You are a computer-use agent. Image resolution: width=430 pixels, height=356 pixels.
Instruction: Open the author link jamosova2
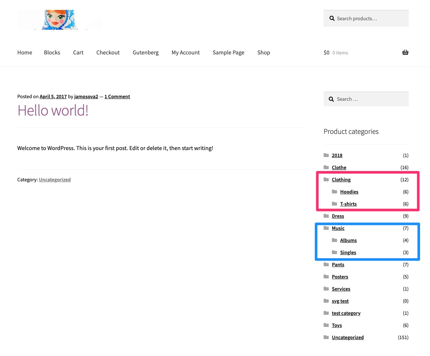pos(86,96)
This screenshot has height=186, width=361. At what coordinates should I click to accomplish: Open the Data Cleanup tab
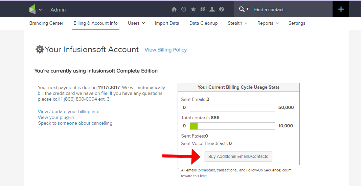(x=203, y=23)
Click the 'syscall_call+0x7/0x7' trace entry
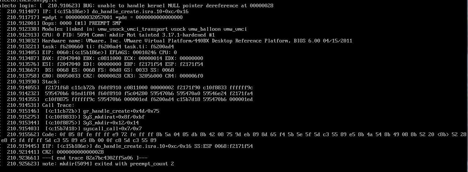 tap(112, 128)
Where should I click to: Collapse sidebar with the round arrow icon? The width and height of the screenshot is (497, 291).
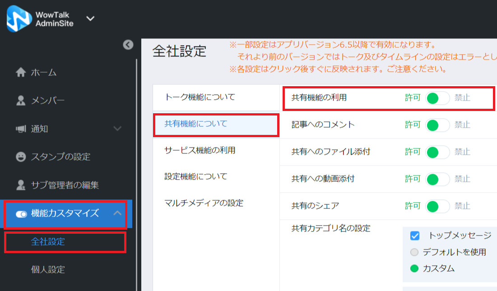(x=128, y=44)
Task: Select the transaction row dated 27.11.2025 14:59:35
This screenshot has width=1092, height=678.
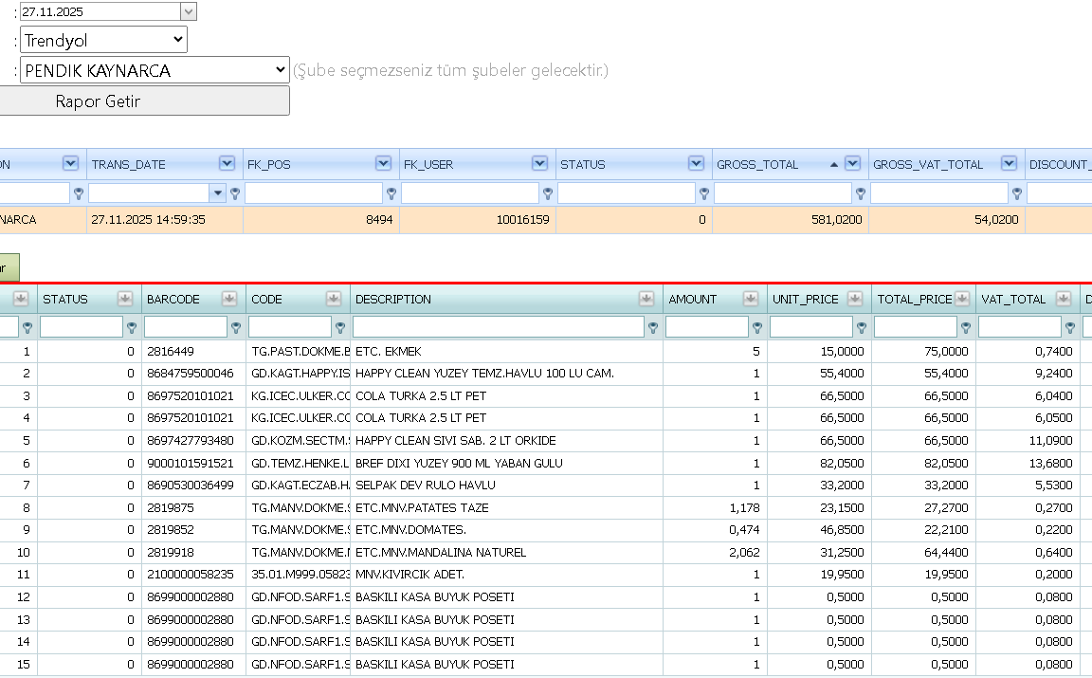Action: (546, 219)
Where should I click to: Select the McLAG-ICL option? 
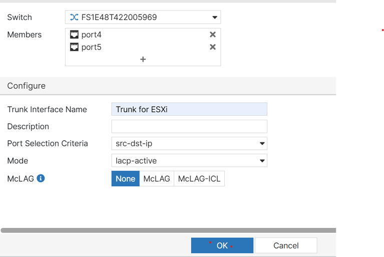tap(199, 179)
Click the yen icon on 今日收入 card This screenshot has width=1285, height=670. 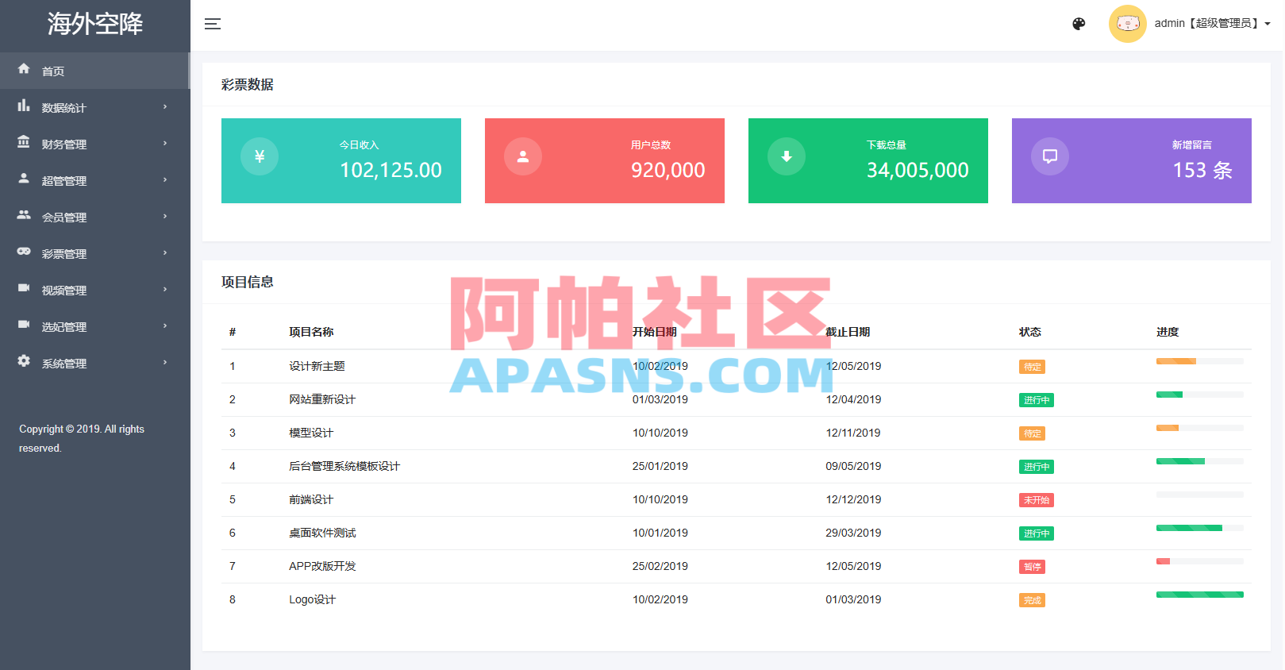[260, 156]
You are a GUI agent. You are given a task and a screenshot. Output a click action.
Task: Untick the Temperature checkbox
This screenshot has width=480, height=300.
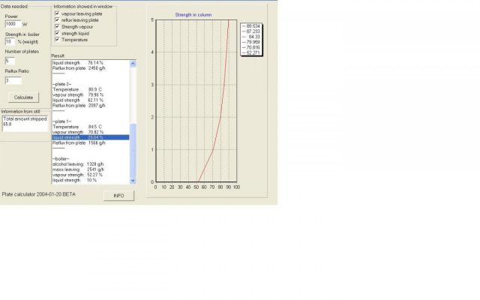[x=58, y=41]
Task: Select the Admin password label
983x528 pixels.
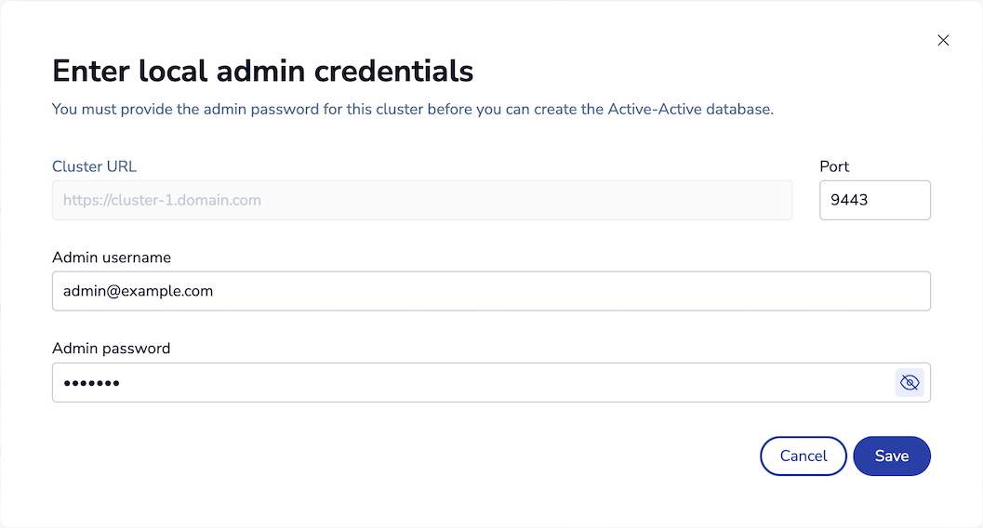Action: [x=112, y=349]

▸ **WHAT THE TASK ASKS**
Find all the lines with "agent" in the data and copy them.

▸ **OUTPUT FOR THIS EXERCISE**
You are a computer-use agent. Image resolution: width=430 pixels, height=356 pixels.
You are a GUI agent. You are given a task and a screenshot. Output a click action.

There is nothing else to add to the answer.